TASK DIRECTIONS -> Could you show all lines in the entries below that contain the string "table"?

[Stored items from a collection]
▬▬▬

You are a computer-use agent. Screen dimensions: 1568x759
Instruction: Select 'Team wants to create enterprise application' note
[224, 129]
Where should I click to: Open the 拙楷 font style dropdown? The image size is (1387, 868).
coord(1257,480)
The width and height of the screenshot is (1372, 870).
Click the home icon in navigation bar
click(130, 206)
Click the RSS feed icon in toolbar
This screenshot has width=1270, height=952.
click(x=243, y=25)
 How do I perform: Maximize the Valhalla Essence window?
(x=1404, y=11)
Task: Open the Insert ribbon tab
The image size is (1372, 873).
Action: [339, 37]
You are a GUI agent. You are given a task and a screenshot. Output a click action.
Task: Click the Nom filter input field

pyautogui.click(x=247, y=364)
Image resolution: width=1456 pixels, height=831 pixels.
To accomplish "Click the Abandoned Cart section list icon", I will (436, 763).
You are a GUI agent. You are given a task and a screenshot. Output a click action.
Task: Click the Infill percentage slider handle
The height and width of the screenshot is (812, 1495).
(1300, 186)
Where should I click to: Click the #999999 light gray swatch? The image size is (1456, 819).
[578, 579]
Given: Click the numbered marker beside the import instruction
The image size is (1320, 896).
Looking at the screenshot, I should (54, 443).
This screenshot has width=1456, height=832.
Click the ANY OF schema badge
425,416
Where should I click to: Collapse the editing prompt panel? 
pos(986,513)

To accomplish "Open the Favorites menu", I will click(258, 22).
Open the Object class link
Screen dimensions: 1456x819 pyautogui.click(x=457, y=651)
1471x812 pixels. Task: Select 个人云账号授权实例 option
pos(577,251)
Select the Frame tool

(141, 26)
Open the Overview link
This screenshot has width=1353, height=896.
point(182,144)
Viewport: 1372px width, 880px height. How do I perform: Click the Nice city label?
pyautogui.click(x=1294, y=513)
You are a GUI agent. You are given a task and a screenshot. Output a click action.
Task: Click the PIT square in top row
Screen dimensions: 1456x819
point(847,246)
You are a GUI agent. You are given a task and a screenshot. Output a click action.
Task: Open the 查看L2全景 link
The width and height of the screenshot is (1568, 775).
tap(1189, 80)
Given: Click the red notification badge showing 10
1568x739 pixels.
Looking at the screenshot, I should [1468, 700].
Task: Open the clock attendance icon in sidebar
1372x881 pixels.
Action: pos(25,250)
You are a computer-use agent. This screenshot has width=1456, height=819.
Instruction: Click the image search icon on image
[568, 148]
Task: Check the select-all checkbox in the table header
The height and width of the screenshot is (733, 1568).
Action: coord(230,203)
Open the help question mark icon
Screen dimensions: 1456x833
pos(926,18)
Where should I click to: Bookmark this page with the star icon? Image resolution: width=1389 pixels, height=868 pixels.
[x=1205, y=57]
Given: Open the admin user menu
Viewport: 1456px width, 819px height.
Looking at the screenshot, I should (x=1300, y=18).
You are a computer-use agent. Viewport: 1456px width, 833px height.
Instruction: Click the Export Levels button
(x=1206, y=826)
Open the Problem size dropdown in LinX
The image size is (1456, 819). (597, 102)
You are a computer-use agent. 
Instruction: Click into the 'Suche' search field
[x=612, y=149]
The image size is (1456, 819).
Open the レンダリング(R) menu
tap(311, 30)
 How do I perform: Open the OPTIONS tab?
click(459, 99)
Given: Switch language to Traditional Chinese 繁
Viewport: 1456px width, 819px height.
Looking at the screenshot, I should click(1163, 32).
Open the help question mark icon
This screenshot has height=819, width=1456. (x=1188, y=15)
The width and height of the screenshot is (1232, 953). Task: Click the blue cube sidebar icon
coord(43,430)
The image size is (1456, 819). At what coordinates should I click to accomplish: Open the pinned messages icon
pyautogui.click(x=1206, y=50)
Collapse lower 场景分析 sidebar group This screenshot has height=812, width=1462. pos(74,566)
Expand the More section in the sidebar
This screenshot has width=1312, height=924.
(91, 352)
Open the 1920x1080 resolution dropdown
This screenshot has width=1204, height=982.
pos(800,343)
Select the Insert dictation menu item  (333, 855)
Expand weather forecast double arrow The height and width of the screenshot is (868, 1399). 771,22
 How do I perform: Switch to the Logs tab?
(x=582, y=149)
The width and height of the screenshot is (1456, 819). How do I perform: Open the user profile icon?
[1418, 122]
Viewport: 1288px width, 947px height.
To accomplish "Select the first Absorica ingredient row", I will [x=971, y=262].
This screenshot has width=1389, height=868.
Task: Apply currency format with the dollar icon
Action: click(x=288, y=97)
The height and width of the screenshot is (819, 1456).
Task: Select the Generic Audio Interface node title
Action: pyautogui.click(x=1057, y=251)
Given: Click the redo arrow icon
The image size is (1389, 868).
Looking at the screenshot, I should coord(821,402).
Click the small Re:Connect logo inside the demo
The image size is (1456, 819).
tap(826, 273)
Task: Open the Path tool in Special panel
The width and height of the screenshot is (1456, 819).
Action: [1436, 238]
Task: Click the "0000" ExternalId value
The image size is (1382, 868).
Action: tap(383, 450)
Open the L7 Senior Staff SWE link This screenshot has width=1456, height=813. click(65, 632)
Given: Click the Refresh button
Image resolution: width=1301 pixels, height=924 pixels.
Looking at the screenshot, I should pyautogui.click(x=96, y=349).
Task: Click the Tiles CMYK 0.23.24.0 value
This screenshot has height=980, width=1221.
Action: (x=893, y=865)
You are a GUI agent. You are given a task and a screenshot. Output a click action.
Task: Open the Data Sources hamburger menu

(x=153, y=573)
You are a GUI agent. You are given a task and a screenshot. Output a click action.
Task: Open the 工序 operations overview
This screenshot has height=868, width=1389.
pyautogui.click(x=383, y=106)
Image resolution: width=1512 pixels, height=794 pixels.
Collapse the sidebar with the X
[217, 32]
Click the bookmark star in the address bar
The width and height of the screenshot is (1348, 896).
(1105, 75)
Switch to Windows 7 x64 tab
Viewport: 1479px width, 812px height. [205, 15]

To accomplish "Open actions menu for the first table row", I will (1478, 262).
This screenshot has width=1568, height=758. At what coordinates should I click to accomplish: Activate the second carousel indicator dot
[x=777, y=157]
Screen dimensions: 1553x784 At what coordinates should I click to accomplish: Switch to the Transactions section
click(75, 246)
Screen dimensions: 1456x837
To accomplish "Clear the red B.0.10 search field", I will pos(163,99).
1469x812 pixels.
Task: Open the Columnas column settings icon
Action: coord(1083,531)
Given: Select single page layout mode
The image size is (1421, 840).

▬▬▬

TASK RESULT ->
Task: Check the select-all checkbox in the table header
To accomplish "Open actions menu for the first table row", I will (1478, 262).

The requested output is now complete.